Steven Zavala of Flyover Games is one of the lucky few to have mined gold from his subconscious. The core idea of his latest game, Wavecrash!!, came to him in a splash of moonlit REM images: a wild group of characters running around a checkered board throwing waves at each other. Sometimes it’s just that simple.

Wavecrash!! is a rectangular ring, stocked with two opponents dashing around and throwing swells of energy at each other. Steven then spun the wheel a bit further, turning the checkered board into a match three game. He cites a combination of Bubble Bobble and the Mega Man Battle Network games as another inspirational metaphor, but the game has since discarded the Bubble Bobble bits with an eye towards the weird puzzle heyday of Nintendo DS and PSP games like Lumines and Meteos welded with a tweaked puzzle fighter feel. That genre clearly anchors the idea of this game, but it doesn’t play like any other I’m familiar with. Wavecrash!! has each player match three or more colors on their own board in order to send that same number of squares flying at their opponent. If the wave connects to the other player’s avatar, they’re hit and lose some health. First to go down loses the round.

Whereas other competitive puzzlers are more about sending piles of garbage to the opponent in order to overwhelm them, Wavecrash!! demands more immediate tactical awareness. You need to watch their avatar, while moving yours in order to both dodge and match tiles, as sending waves willy-nilly won’t consistently score hits. Larger waves move slower and are easier to dodge, unless you’re keeping a keen eye on the board and able to pin the other player into an hazardous position. Overwhelming force is always an option, but a well-timed strike is much more satisfying and ultimately necessary to win against a player with any modicum of skill. The fighting game, a mere metaphor for competition in many other puzzlers, is a much more literal layer in this game. The puzzle is the board, the source of each fighter’s ki, and simply matching the most colors at one time won’t do much good if you aren’t aware of your and your enemy’s positioning.

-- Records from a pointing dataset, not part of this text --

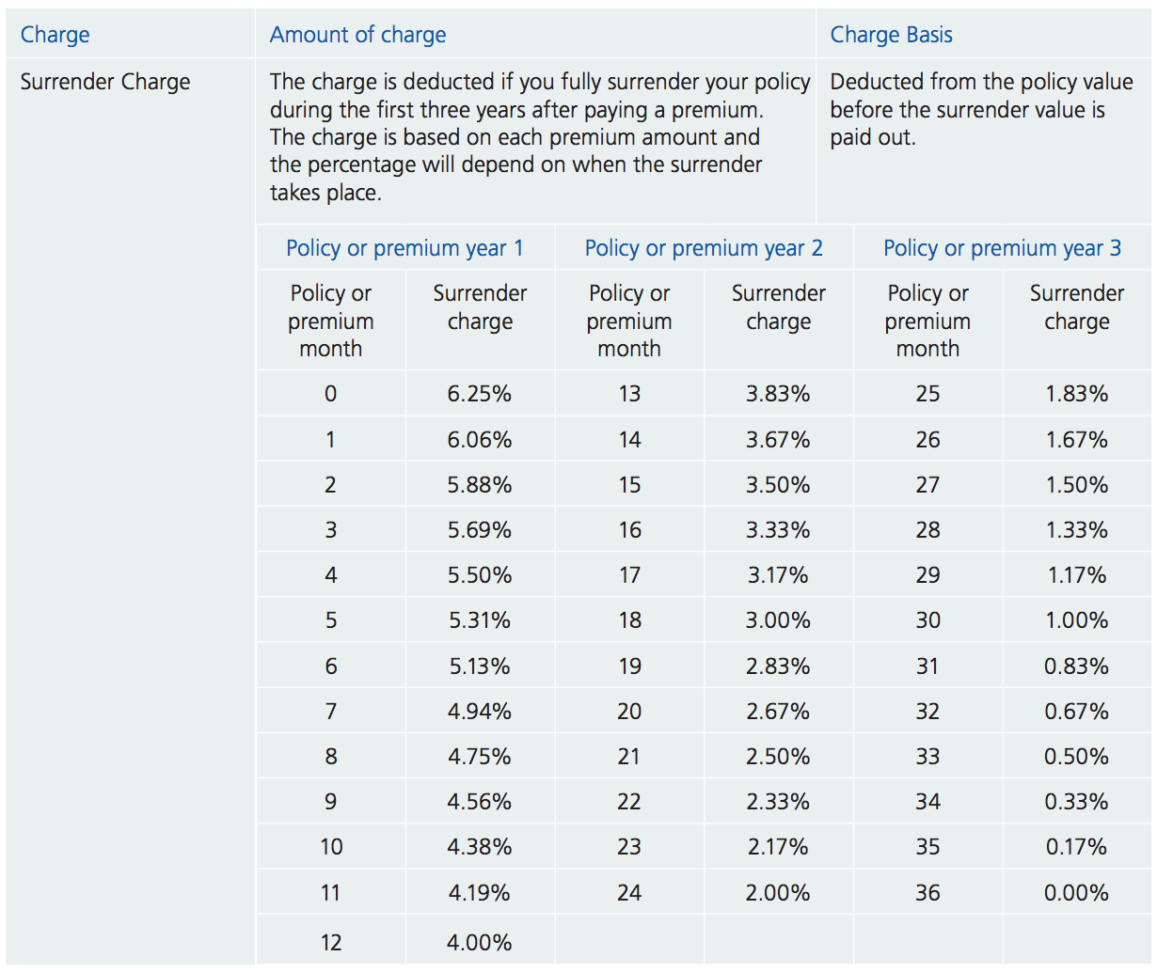Viewport: 1157px width, 972px height.
Task: Select the 5.50% charge for month 4
Action: click(480, 575)
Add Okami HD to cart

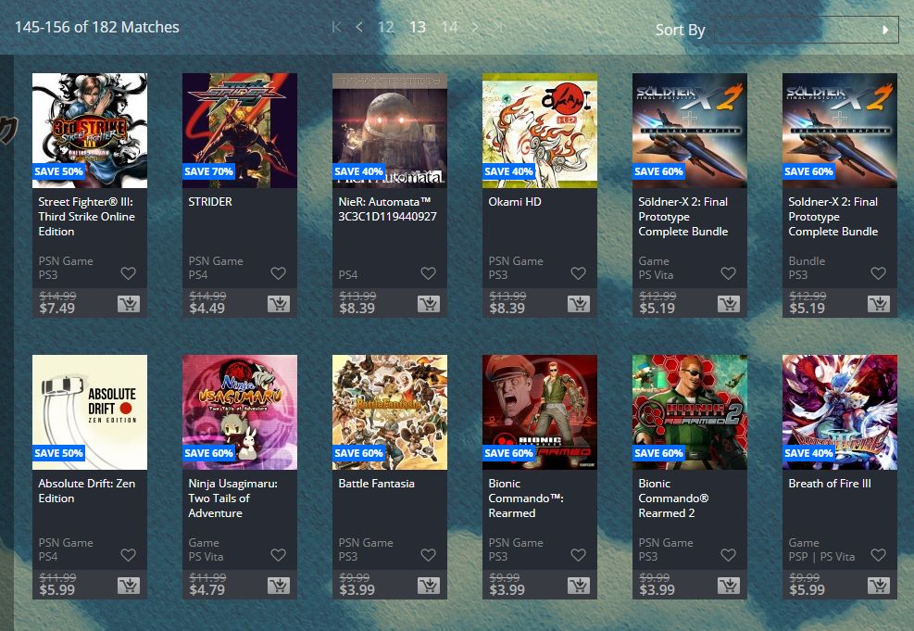[x=579, y=303]

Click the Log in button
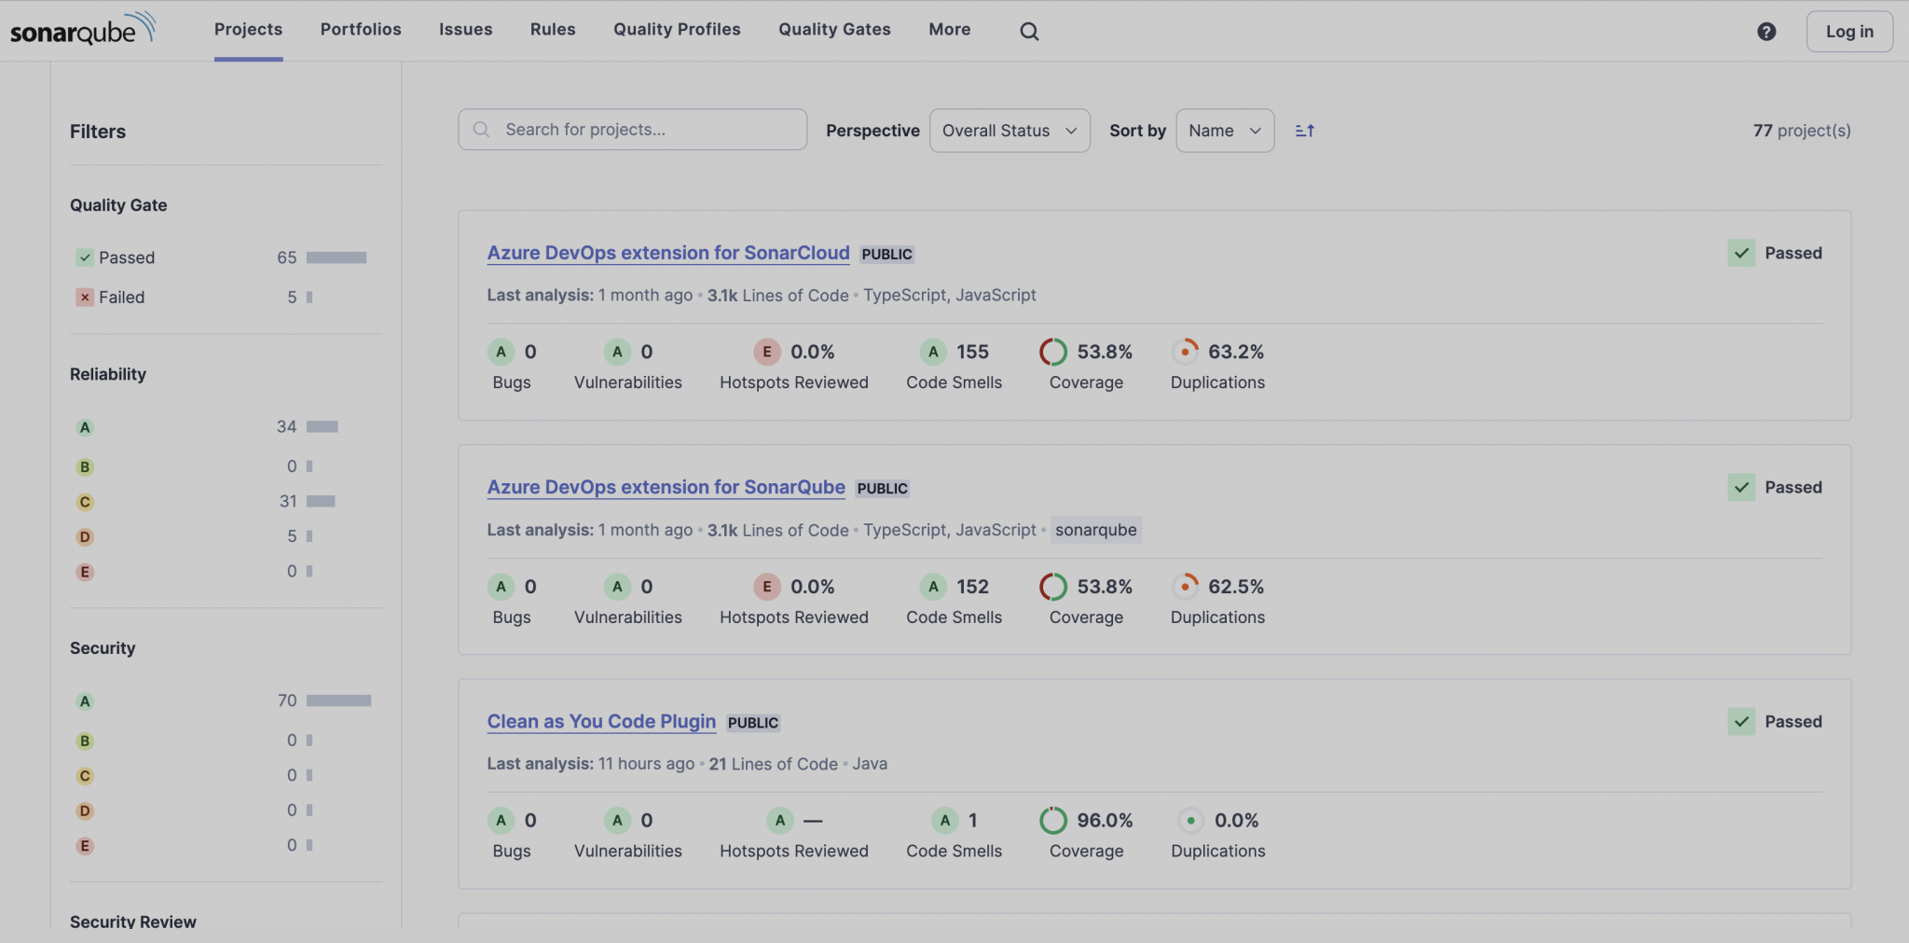click(x=1848, y=32)
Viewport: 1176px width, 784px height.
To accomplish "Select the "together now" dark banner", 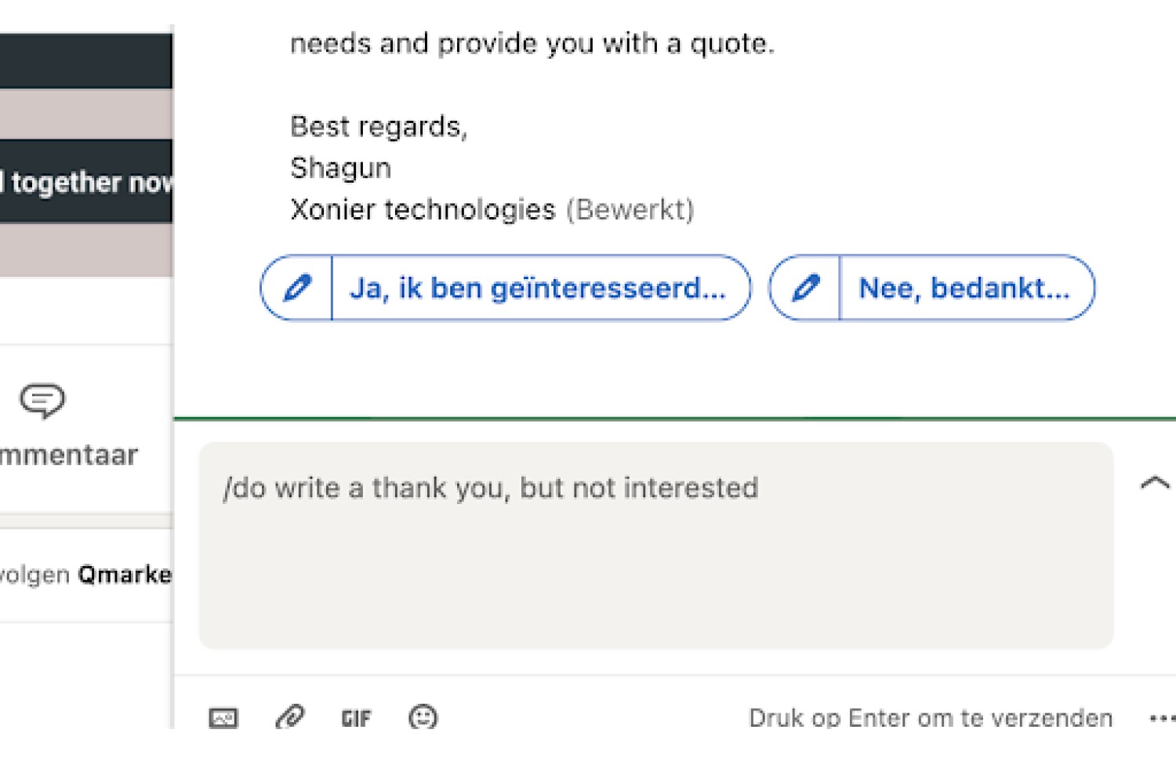I will 86,182.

Wavecrash!! is built for the resurgence of hectic couch co-op, where trash talk and good-natured spittle-flecked victory chants make a night. There are currently seven different scrappers to choose from, each with a different “hype mode” ability that charges up over time and can of course turn the tables of the match. As such, Steven likes to consider this the “hypest puzzle brawler” and I’m very tempted to agree. It’s still in development and as such is still lacking a robust AI opponent, but there’s a tutorial and a survival mode for when you need to train up against the friends and roommates who you drag into the ring. This game is deceptively simple like the most delicious puzzlers, the kind that are difficult to conjure with any long-lasting substance. Wavecrash!! has the potential to ride out the swell, threading the needle of match-3 games and that sweet, grid-based Battle Network combat.